# Extract

★ ★ ★ ★ ★ ★ ★

I am feeling envious. Envious of those researchers, or research leaders, who have found a particular niche area, and who are able to spend the majority of their time there. I am at a project meeting for one of the 4 projects I am involved in at the moment. It so happens that the work my group does at the moment concerns 3 distinct geographical regions: the Sahara, the Brazilian rainforest and the South Asian monsoon. In each case, my interest is in the role that aerosol could play in driving regional weather and climate, but in each case the background is very different. On days like today, I am having to catch up with the basics of biomass burning and all the previous literature before I am even on the same page as those who are working more continuously on one area.

It ultimately comes down to the old breadth versus depth argument. Ever since I started winning research funds I have always had quite a few different strands of research on the go at any one time. This is interesting and exciting, but can be exhausting to keep up with. At one point I had people or myself working on 7 different topics. I felt like I was constantly behind on all fronts, although all projects were interesting. In the end, I breathed a sigh of relief when one or two of the projects ended. For me, breadth has worked so far, but at moments of low self-confidence I sometimes wonder whether the broad approach that I sort of fell into (possibly related to inability to say no?) was the right decision.

Breadth versus depth is an age-old discussion at all levels of education, in all fields. To me it seems necessary to have some degree of flexibility in terms of research area since the very process of doing research opens up new questions, and more pragmatically, sometimes funding is easier to come by in some areas than others.  Again, opinions amongst colleagues are divided between those who “chase” funding, and those who stick to a narrow area even if it means research grants are hard to come by (not all institutions will be totally happy about this given the way research funding is used as a metric). Most of us are somewhere in between. This variation regarding the importance of breadth vs depth has unfortunately reared its heard in discussions of potential academic hires –  in one case that I was witness to a long time ago, the breadth appeared to be valued differently depending on whether the candidate was male or female – in the case of the male, breadth was viewed as positive and creative – in the case of the female it was discussed as “lack of focus” etc. Not our finest hour…

It’s a question that I get asked by postdocs and more junior academics very frequently, not just in terms of research area, but also the balance between research, teaching experience and other academic activities. It’s also something that varies between graduate programmes in different countries , as discussed in this article by Robert A. Segal for Times Higher Education. My usual response is to say that it varies and point to examples from within our department of those who are incredibly narrowly focused, and those with a broader portfolio. There is success in both cases (but then everyone’s definition of success is different too!).

★ ★ ★ ★ ★ ★ ★

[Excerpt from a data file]
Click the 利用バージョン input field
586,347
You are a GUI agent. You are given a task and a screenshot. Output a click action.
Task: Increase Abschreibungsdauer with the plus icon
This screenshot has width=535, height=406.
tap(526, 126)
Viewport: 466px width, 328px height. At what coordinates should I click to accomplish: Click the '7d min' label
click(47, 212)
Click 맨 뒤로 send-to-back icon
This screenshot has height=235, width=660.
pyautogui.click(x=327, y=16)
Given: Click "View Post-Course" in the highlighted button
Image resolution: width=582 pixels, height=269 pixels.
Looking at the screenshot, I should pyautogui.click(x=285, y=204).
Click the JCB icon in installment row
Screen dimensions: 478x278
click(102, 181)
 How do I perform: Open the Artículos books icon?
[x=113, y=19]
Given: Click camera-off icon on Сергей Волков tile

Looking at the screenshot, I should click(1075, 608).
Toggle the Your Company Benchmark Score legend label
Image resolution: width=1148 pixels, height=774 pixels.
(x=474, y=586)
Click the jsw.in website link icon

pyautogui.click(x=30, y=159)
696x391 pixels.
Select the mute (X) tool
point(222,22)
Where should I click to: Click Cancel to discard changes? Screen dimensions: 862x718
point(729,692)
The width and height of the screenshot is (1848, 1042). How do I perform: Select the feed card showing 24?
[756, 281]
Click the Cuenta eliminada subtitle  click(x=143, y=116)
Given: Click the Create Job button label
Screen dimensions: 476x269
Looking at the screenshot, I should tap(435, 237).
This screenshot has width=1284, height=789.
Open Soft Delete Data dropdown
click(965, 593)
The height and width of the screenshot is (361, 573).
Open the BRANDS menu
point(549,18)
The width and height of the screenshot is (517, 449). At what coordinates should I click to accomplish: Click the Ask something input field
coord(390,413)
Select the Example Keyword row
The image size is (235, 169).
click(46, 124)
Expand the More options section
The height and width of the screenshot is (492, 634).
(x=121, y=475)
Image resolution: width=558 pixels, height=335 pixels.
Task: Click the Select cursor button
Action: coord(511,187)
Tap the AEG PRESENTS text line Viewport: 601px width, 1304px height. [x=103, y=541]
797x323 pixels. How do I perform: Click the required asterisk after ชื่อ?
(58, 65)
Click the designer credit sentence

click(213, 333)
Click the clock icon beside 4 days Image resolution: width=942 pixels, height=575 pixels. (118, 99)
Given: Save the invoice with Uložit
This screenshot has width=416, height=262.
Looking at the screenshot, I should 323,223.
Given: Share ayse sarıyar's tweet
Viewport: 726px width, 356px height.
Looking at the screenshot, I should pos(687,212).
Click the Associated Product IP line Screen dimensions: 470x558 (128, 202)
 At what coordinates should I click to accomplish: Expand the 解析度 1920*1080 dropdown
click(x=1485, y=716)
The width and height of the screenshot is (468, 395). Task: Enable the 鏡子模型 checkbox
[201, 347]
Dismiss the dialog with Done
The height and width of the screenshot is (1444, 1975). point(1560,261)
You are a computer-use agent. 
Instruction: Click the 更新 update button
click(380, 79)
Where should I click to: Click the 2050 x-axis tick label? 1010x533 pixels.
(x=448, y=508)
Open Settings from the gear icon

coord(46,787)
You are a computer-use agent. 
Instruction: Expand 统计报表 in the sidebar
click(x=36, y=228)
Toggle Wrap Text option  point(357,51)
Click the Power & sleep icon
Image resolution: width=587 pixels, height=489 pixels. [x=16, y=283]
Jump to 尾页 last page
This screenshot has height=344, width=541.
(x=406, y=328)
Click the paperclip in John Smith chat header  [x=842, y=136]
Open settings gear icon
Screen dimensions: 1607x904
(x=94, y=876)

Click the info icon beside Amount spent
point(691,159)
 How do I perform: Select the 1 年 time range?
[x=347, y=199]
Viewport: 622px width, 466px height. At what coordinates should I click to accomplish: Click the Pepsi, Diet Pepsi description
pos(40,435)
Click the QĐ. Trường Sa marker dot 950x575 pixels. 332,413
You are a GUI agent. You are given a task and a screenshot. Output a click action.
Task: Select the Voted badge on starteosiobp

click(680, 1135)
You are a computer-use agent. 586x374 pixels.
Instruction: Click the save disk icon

★ ★ ★ ★ ★ ★ ★

# Problems
A – Answer these questions on the essay about breadth versus depth in research:
(i) Which three geographical regions does the writer's group currently study?
(ii) What is the largest number of different topics the writer says were under way at one time?
(iii) Who wrote the Times Higher Education article that the essay cites?
B – Carry on the essay about breadth versus depth in research, starting after its final sentence.
The records play no part in this work.

# Exercise results
A –
(i) The Sahara, the Brazilian rainforest and the South Asian monsoon.
(ii) Seven.
(iii) Robert A. Segal.

B –
When I was a junior lecturer, my line manager at the time Prof Alan Thorpe, now Director of the European Centre for Medium Range Weather Forecasting, asked me to draw a map linking my various current research projects together and to identify 2 to 3 common science questions or themes. Then, each time a new opportunity presented itself, I was to use this to consider whether it was either central to one of my themes, or developing a new theme that I had in mind to expand at the expense of something else. At the time it was useful in clarifying that there were some universal themes across all 7 projects. For a few years it was helpful in giving me a reason to say “no” to some requests. I periodically review and revise this map of my strategy and still find it a useful process. I don’t think its giving too much away to show the version as at 2012 with the projects that were running then. I still have lots of things going on, but can see that at that point there was more emphasis on modelling than work with observations – perhaps a reflection of being a parent and not wanting to go away on fieldwork quite so much. Looking back at earlier versions its interesting to see how some things have evolved (the balance of modelling vs fieldwork whilst other aspects have remained more constant (the use of idealised experiments to understand processes). I wonder what future versions will look like?

strategy_2012

 

Ada Lovelace Day 2013: Which female scientists inspire us?

Ada Lovelace, 19th century British mathematici...

Ada Lovelace, 19th century British mathematician (1836). (Photo credit: Wikipedia)

Today is Ada Lovelace Day* <http://findingada.com/> which aims to raise the profile of women working in STEM
subjects across the globe.

I emailed my list of women scientists whom I have admired, or from whom I have drawn inspiration to my work colleagues, and now I’m posting it here. Each of them are admired for different qualities or acheivements, and by no means do I admire 100% of any of many of them. Also, I do draw inspriation from male scientists and engineers and from non-scientists, but I list the women here in honour of Ada Lovelace Day. I have added in purple suggestions sent by my colleagues in response to my original email. Thank you!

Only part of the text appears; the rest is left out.